Il semble bien que le Parti Authenticité et Modernité ait choisi, pour démarrer une campagne préélectorale qui ne dit pas son nom, de jeter son dévolu sur la région du Souss, sous l’emprise d’Akhannouch depuis une éternité, pour tenter d’en déloger son parti, le RNI.
Pour cette tentative à hauts risques, le PAM a choisi un visage nouveau en politique, celui de Faouzi Lakjâa, ministre et patron de la Fédération de football, pour cette opération commando doublée des prémices d’une organisation interne de la formation du tracteur, dans le cadre de cette mission qu’il mène tambour battant, sans relâche.
Ces derniers jours ont vu le nouvel homme fort du PAM, bien qu’il rejette ce titre, débarquer dans plusieurs villes de la région, avec Agadir comme première étape, bien entendu suivie de Tiznit puis de Taroudant, en prêchant la bonne parole électoraliste.
Ayant du souffle et des idées bien en place, qualités rares pour un débutant en politique, le nouveau joker de cette formation, qui vise la première place du podium en septembre, a laissé l’impression à l’électorat du Souss qu’en arrivant avec ce forcing pour le détourner de son vote traditionnel en faveur d’Akhannouch et de son parti, le PAM a voulu lui démontrer qu’avec Lakjâa comme éclaireur, il compte bien changer la donne.

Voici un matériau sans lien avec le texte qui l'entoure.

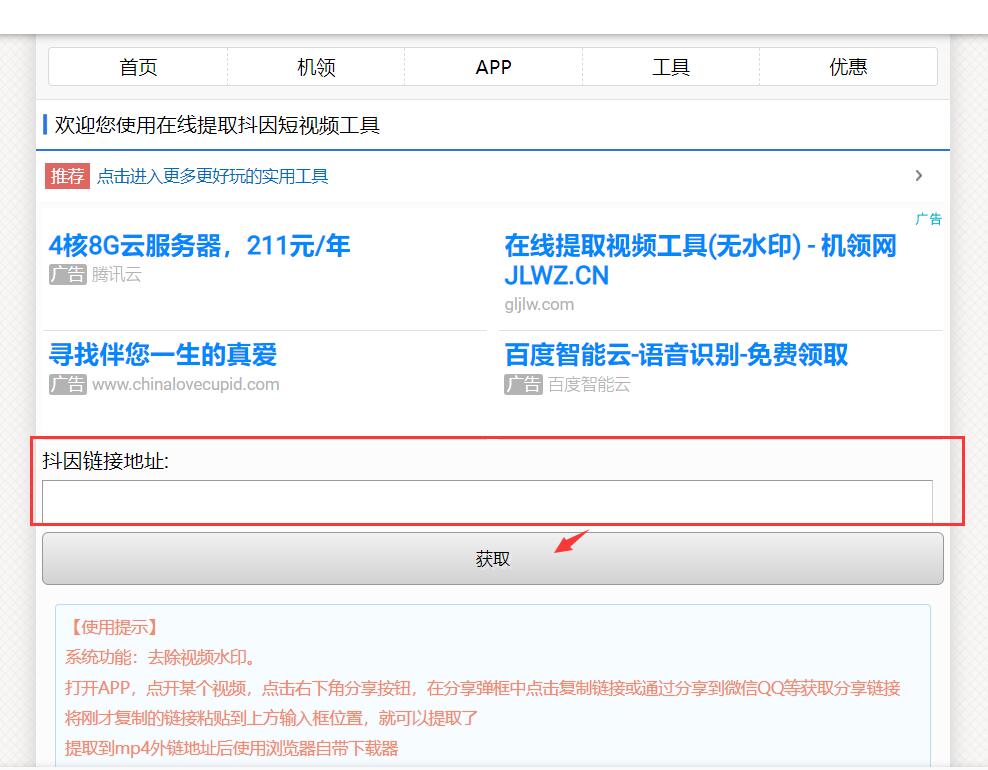This screenshot has width=988, height=770.
Task: Open the 点击进入更多更好玩的实用工具 link
Action: (x=212, y=176)
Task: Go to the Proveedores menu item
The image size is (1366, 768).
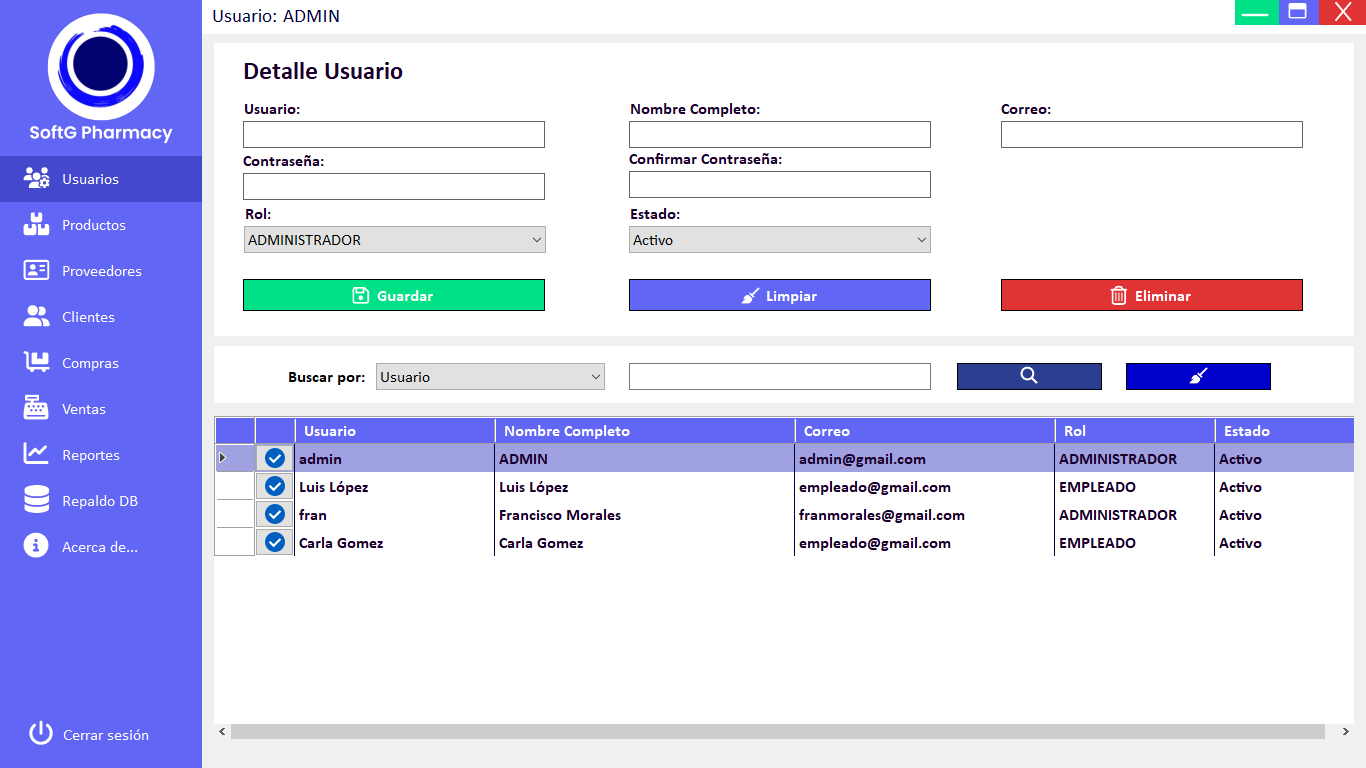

D’ores et déjà, il y a fort à parier que, de toutes les régions et les circonscriptions, celle du Souss-Massa donnera lieu à l’une des batailles les plus féroces du scrutin, avec pour objectif de mettre fin et de tourner définitivement la page de l’ère Akhannouch et de son équipe dans leur bastion amazigh. Une éventualité qui devrait signer la plus grosse surprise symbolique du scrutin législatif du 23 septembre.